--- start ---
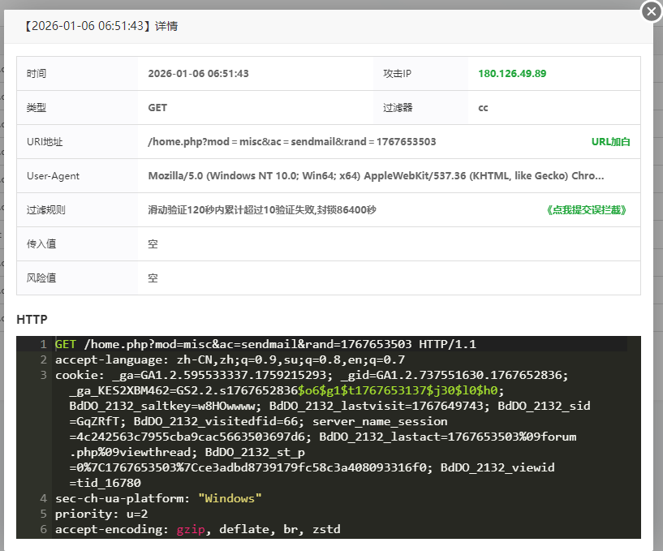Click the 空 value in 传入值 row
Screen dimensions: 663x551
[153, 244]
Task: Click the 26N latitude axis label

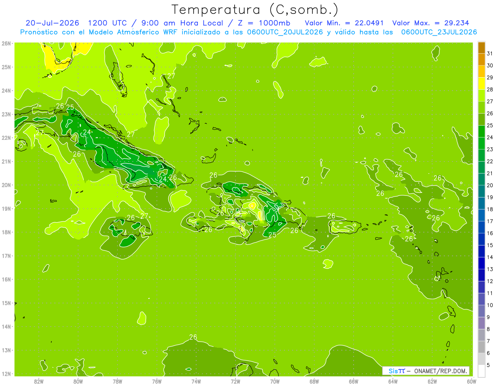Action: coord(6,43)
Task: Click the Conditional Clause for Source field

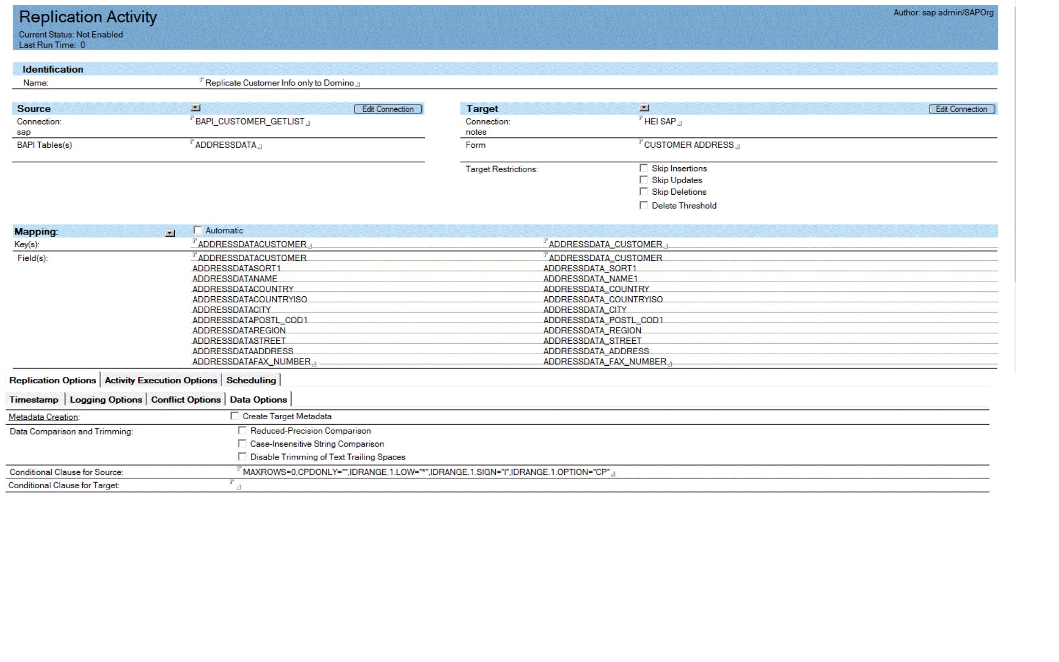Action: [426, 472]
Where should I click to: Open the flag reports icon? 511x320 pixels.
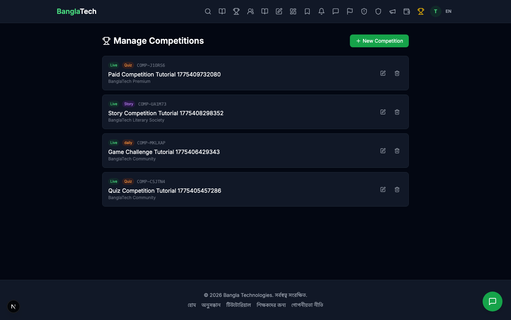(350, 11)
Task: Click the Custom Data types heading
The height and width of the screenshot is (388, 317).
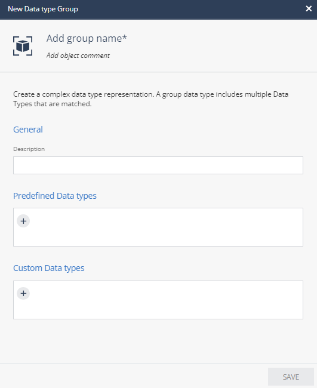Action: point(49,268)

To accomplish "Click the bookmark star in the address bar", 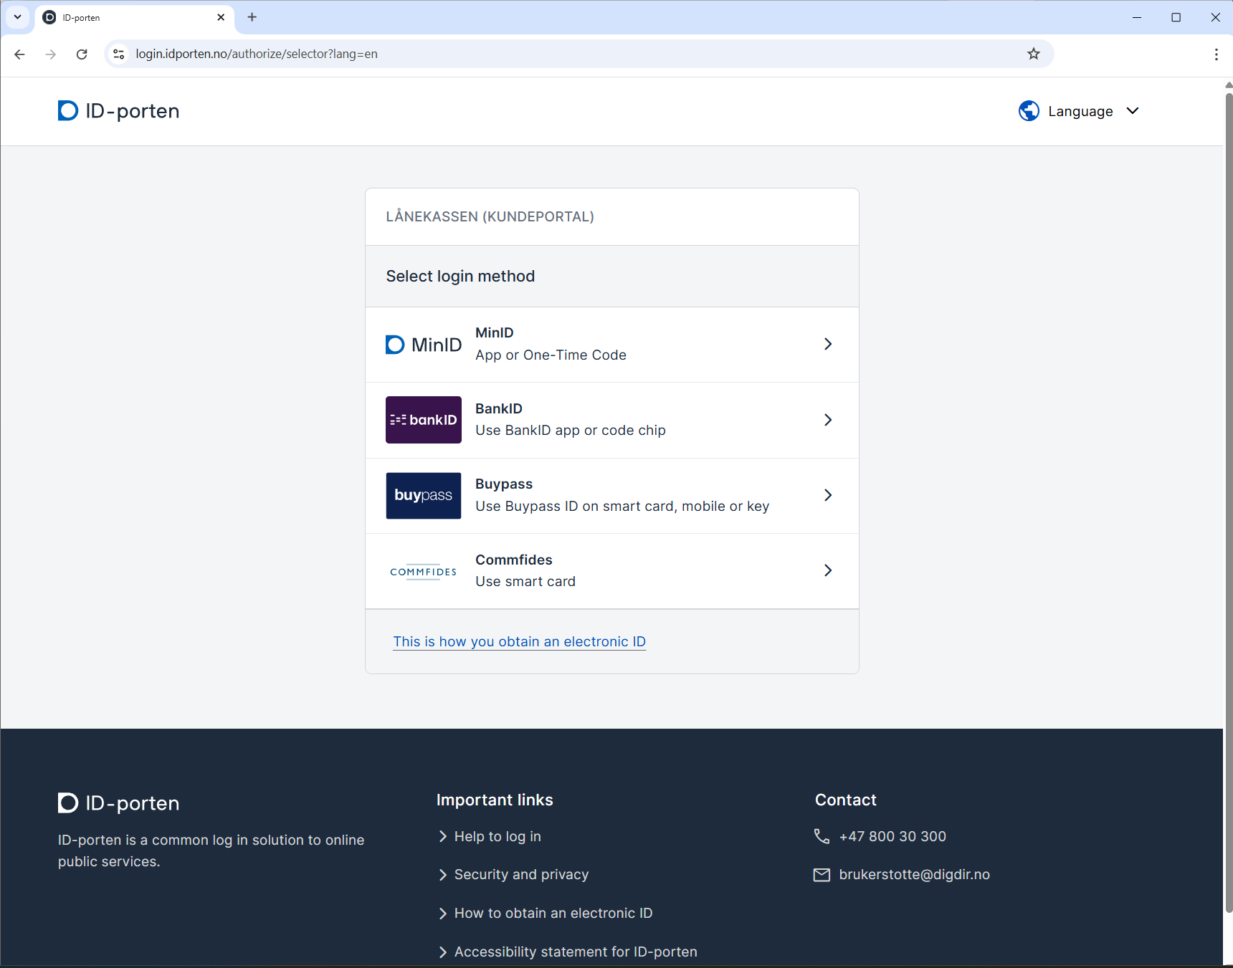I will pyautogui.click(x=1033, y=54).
--- end ---
--- start ---
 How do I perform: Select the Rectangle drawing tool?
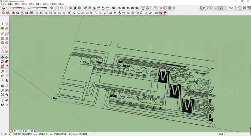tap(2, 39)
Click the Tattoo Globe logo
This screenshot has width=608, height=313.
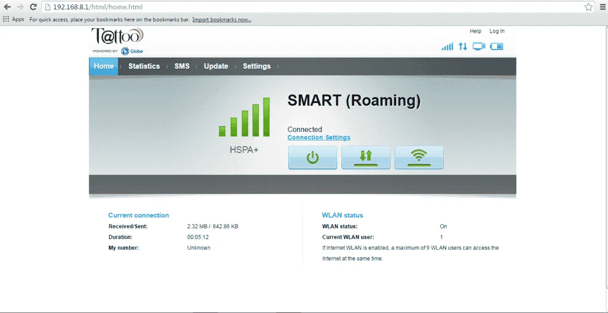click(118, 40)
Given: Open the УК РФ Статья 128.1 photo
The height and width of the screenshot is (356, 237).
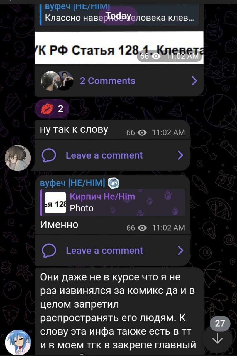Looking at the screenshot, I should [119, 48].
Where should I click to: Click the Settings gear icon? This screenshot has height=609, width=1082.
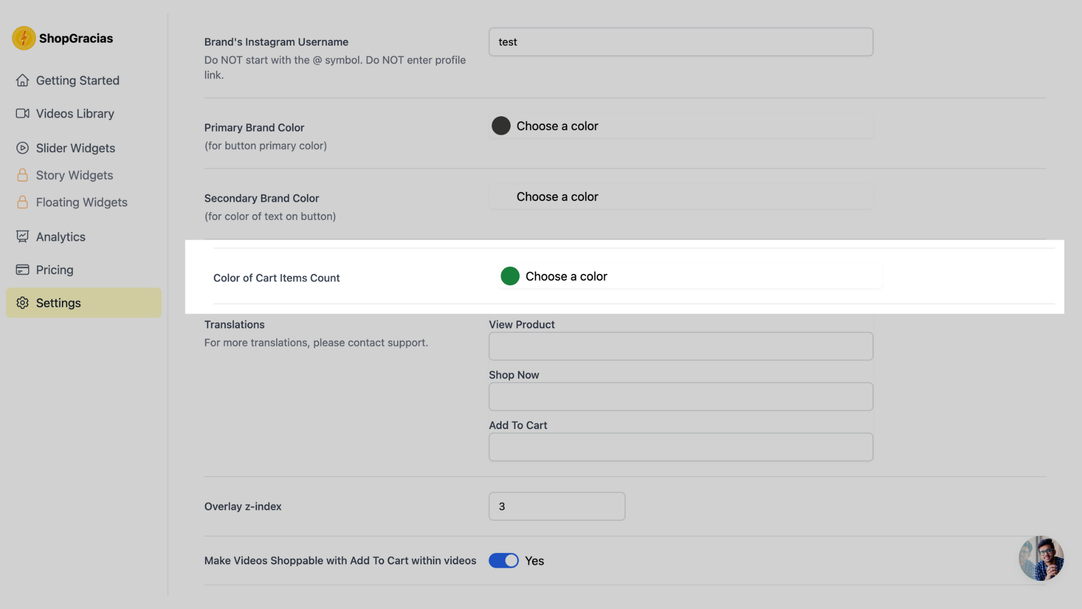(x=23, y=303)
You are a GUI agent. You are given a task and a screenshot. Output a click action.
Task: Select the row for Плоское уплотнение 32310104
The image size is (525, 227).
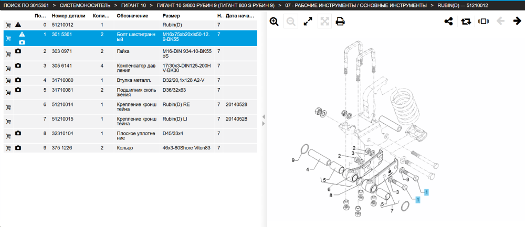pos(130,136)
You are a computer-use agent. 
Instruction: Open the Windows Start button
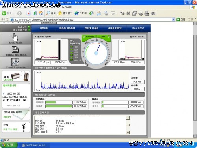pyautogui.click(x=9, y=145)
--- end ---
Copy the material starting at the line that contains "Task: Click the Conditional" and ending at the line that contains "Action: point(49,268)", swapping "heading" for "title" and leaving everything else unchanged. Omit the pictures.

Solution to the problem>
Task: Click the Conditional Clause for Source field

Action: [426, 472]
Where should I click to: Open the flag reports icon? 511x320 pixels.
(350, 11)
Task: Click the Custom Data types title
The height and width of the screenshot is (388, 317).
Action: point(49,268)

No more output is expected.